Weight Stigma May Have Negative Consequences

Self-perceived obese women exposed to weight-stigmatizing article consume more calories
WEDNESDAY, Jan. 15, 2014 (HealthDay News) -- Stigmatizing messages targeted at combating obesity may have negative effects, according to a study published in the March issue of the Journal of Experimental Social Psychology.
Brenda Major, Ph.D., from the University of California in Santa Barbara, and colleagues assessed whether exposure to weight-stigmatizing messages threaten the social identity of individuals who perceive themselves as overweight, and the impact of these messages on the resources necessary for exercising self-control when presented with high-calorie food. Participants included 93 females who were randomized to read either a news article about stigma faced by overweight individuals in the job market or a control article.
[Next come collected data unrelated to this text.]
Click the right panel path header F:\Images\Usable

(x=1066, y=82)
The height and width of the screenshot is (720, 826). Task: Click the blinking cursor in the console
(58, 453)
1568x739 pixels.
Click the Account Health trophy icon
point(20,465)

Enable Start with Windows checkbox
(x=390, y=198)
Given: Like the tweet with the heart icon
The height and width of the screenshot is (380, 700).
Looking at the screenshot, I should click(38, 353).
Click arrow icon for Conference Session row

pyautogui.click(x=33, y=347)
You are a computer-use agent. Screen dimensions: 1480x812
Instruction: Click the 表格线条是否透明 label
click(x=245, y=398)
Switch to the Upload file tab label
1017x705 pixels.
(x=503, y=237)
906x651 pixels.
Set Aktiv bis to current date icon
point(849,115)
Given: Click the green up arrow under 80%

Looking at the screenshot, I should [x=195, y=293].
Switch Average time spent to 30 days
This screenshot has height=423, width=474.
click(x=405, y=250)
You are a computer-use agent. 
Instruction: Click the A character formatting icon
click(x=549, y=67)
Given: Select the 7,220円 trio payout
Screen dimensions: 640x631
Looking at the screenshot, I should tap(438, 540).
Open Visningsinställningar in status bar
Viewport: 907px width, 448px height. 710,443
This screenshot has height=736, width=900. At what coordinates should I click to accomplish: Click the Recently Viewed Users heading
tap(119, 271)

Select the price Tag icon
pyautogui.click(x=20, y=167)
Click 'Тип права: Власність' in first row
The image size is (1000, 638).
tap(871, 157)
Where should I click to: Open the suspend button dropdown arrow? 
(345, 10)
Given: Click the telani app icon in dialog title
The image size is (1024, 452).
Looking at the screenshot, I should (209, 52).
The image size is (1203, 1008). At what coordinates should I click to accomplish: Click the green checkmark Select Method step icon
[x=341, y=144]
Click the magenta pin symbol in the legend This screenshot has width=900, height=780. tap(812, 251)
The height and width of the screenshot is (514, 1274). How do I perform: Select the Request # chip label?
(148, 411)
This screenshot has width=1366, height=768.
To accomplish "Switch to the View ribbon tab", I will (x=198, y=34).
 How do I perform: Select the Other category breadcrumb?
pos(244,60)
The researchers found that self-perceived overweight women, but not women who did not perceive themselves as overweight, consumed more calories and felt less capable of controlling their eating after exposure to a weight-stigmatizing news article versus a non-stigmatizing article. Among self-perceived overweight and non-overweight women, reading a weight-stigmatizing article correlated with increased concerns about being a target of stigma.
"Public health campaigns aimed at reducing obesity but that stigmatize overweight and obese individuals may have negative psychological and behavioral consequences that ultimately can impair their efforts at weight control," the authors write.